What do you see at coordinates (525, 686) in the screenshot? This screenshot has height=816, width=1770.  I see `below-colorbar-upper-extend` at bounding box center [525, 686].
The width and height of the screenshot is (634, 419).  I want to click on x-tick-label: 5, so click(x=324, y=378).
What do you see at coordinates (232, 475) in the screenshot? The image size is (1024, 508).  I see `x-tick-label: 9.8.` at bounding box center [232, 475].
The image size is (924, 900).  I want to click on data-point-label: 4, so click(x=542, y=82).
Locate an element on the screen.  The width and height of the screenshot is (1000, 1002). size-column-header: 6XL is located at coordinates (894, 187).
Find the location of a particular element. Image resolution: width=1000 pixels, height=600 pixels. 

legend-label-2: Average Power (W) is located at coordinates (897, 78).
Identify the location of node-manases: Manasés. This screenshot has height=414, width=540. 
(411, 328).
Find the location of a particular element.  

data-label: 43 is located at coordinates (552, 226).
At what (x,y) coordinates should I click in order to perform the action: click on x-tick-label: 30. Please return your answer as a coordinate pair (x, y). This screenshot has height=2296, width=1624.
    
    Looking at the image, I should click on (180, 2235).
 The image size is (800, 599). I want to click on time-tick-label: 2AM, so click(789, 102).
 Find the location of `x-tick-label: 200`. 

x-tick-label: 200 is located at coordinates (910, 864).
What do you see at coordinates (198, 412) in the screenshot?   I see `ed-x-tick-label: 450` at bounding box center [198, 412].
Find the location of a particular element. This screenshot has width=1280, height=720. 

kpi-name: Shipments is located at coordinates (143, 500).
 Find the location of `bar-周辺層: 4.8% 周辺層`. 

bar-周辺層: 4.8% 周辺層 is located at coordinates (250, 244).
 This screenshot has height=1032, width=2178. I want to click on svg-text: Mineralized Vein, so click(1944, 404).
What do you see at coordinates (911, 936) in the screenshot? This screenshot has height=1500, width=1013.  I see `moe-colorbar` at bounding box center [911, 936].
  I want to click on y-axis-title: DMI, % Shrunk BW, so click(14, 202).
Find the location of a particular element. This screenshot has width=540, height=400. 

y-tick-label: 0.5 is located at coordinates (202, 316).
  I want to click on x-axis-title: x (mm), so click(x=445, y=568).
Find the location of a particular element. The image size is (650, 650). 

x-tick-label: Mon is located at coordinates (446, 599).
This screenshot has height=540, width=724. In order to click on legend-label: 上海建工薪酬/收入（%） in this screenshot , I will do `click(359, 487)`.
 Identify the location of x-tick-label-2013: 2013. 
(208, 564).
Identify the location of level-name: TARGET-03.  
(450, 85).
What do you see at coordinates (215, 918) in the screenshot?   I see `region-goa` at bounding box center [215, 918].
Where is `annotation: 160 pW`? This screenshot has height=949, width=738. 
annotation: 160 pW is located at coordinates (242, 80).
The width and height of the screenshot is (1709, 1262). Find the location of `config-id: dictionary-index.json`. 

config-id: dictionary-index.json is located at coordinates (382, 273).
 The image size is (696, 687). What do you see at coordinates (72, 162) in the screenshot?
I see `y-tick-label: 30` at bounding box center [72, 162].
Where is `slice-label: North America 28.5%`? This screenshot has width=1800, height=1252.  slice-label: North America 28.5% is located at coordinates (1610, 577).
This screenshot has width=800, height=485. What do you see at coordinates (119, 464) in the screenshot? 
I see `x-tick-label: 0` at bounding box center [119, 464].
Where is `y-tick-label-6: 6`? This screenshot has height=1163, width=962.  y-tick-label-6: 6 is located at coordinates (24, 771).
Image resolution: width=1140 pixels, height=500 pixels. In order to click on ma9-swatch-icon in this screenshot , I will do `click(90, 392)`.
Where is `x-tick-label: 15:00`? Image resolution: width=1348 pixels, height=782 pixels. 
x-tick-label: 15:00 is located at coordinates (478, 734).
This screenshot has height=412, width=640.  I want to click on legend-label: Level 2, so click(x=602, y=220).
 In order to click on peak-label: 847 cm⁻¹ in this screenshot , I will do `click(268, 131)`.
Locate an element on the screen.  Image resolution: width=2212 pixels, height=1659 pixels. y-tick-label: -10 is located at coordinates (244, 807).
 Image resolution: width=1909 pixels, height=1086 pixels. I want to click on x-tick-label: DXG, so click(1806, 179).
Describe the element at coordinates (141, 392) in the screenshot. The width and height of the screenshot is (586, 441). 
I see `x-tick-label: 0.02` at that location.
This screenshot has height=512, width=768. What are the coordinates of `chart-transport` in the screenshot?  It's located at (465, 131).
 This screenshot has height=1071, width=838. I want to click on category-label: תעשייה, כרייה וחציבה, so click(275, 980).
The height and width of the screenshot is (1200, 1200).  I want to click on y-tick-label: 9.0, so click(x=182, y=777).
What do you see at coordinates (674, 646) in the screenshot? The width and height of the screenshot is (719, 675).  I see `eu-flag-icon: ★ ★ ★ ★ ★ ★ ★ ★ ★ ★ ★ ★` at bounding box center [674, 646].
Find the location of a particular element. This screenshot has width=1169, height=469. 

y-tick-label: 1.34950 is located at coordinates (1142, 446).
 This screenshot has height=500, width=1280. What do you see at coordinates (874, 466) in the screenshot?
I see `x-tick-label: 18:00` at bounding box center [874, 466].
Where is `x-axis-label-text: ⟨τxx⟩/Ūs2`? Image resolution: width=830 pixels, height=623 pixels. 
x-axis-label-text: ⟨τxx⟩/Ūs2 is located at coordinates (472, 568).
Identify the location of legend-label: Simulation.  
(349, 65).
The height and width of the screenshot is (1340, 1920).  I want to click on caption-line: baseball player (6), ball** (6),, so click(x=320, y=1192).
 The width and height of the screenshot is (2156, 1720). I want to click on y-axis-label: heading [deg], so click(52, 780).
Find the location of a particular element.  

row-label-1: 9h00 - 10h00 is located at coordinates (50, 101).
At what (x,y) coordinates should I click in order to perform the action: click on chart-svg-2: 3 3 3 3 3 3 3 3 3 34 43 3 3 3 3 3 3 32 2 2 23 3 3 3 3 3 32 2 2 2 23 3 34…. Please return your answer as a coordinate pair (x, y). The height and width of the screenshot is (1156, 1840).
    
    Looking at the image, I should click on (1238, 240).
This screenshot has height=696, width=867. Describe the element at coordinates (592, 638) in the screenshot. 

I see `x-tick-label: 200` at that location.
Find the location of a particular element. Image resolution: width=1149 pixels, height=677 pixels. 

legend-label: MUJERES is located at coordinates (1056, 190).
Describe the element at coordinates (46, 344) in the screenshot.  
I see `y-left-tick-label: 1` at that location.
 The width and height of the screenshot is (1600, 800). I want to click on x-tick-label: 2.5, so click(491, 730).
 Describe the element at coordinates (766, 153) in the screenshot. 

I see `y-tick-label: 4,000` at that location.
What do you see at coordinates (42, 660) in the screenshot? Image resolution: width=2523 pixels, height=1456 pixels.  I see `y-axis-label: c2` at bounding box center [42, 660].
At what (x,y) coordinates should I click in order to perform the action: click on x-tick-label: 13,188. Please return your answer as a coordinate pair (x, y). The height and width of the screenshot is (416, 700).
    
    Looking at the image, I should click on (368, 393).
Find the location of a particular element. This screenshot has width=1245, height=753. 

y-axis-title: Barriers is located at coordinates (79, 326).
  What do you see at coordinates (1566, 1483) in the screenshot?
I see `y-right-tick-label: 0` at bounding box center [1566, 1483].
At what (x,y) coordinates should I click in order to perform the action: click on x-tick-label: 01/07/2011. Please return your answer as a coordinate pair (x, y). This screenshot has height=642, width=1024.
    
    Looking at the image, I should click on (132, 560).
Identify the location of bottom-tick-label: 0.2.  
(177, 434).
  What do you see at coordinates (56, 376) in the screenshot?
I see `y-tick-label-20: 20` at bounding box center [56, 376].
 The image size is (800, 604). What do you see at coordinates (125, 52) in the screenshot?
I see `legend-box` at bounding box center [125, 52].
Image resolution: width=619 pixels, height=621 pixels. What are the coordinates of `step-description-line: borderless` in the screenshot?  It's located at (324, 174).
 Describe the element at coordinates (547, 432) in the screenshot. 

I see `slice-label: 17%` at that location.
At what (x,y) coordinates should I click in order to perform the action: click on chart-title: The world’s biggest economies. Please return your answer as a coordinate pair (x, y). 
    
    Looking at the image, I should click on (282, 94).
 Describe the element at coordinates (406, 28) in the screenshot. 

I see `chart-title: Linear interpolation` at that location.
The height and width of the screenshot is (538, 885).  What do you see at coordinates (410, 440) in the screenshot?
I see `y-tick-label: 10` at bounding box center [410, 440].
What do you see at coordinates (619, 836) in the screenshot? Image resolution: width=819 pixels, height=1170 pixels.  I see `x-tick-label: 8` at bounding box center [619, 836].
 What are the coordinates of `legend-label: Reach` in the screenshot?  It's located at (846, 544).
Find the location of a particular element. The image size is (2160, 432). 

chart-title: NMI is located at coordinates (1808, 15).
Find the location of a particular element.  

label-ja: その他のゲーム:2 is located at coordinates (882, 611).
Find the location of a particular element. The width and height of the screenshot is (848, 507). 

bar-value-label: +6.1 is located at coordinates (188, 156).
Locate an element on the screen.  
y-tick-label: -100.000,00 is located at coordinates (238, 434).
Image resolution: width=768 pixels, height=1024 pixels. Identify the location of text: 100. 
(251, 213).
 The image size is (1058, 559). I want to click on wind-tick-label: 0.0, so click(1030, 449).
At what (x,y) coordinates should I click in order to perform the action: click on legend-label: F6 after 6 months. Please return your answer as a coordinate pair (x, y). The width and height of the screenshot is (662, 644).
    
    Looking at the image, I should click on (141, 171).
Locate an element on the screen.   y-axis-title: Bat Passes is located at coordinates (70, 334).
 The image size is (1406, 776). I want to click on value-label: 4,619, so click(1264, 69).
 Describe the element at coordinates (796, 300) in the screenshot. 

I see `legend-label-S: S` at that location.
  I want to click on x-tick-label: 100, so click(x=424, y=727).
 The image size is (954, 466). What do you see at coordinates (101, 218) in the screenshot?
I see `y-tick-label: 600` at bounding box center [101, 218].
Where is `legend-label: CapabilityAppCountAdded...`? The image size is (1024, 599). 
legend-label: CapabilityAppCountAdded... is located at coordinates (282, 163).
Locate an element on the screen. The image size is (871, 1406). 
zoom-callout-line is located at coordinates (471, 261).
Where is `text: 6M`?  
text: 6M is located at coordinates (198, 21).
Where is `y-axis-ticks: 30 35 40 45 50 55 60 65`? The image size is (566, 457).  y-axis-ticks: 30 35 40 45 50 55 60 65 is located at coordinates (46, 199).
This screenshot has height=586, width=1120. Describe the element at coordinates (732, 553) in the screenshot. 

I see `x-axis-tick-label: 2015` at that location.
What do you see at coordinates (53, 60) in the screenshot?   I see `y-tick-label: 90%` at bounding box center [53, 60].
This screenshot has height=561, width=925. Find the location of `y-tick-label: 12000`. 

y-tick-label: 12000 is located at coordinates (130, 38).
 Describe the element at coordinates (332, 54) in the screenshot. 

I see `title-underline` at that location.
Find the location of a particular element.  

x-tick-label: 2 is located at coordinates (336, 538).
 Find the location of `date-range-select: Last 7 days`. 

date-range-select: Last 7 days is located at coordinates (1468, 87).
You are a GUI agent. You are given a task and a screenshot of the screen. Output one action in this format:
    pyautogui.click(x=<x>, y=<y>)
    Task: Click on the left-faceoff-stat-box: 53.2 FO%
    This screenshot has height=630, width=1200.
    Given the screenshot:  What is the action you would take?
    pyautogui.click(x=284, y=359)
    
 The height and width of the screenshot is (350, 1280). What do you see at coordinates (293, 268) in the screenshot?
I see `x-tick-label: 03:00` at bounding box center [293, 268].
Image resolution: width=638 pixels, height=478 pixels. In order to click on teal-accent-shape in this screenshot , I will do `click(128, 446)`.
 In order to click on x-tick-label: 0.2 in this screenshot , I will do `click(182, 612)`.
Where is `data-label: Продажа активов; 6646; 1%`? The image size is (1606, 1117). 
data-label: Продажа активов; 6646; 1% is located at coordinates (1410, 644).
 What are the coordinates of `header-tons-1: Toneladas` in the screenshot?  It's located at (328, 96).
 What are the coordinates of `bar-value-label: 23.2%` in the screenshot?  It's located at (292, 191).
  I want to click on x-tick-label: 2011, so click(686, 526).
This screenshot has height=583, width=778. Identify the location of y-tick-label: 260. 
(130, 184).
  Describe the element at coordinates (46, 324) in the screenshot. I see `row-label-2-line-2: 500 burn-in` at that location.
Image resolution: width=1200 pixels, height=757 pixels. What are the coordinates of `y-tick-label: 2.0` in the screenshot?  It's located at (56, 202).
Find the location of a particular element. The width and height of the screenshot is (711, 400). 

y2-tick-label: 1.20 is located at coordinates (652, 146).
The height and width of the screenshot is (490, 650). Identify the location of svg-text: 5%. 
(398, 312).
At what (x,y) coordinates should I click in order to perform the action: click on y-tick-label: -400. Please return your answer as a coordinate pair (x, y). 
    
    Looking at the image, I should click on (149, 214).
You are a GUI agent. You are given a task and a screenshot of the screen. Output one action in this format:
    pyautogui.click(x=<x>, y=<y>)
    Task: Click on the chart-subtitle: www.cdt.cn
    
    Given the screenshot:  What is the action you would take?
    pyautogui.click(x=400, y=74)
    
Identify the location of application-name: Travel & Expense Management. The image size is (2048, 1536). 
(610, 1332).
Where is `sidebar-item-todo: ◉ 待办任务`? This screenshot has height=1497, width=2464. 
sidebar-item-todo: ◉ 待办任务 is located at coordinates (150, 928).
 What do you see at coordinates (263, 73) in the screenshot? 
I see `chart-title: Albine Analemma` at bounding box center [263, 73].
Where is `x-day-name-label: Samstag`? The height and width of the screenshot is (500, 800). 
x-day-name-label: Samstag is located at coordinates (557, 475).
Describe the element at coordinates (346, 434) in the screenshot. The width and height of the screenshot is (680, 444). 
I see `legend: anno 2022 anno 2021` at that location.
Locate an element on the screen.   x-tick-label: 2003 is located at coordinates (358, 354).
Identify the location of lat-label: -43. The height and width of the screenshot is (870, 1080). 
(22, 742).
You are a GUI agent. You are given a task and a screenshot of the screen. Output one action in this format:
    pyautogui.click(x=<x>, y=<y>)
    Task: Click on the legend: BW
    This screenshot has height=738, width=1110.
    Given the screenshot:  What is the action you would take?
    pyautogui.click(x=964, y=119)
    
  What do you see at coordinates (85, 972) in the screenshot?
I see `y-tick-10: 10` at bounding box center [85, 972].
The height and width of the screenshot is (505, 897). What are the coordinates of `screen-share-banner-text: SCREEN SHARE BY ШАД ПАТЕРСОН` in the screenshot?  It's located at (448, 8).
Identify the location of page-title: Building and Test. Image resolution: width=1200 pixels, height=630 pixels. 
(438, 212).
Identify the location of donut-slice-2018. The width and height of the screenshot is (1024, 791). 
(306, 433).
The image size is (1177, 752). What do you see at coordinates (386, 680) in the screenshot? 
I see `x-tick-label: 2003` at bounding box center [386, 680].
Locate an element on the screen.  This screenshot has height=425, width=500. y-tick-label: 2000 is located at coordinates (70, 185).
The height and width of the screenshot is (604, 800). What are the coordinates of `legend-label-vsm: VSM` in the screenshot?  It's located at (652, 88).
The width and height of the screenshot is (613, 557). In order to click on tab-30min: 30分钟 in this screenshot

Assignment: Duplicate the lines of the material starting at the line that contains "coordinates (894, 187)." and ending at the line that contains "What do you see at coordinates (198, 412)", with both of those lines included.

Task solution:
Locate an element on the screen.  The width and height of the screenshot is (1000, 1002). size-column-header: 6XL is located at coordinates (894, 187).
Find the location of a particular element. Image resolution: width=1000 pixels, height=600 pixels. 

legend-label-2: Average Power (W) is located at coordinates (897, 78).
Identify the location of node-manases: Manasés. This screenshot has height=414, width=540. 
(411, 328).
Find the location of a particular element.  

data-label: 43 is located at coordinates (552, 226).
At what (x,y) coordinates should I click in order to perform the action: click on x-tick-label: 30. Please return your answer as a coordinate pair (x, y). This screenshot has height=2296, width=1624.
    
    Looking at the image, I should click on (180, 2235).
 The image size is (800, 599). I want to click on time-tick-label: 2AM, so click(789, 102).
 Find the location of `x-tick-label: 200`. 

x-tick-label: 200 is located at coordinates (910, 864).
What do you see at coordinates (198, 412) in the screenshot?   I see `ed-x-tick-label: 450` at bounding box center [198, 412].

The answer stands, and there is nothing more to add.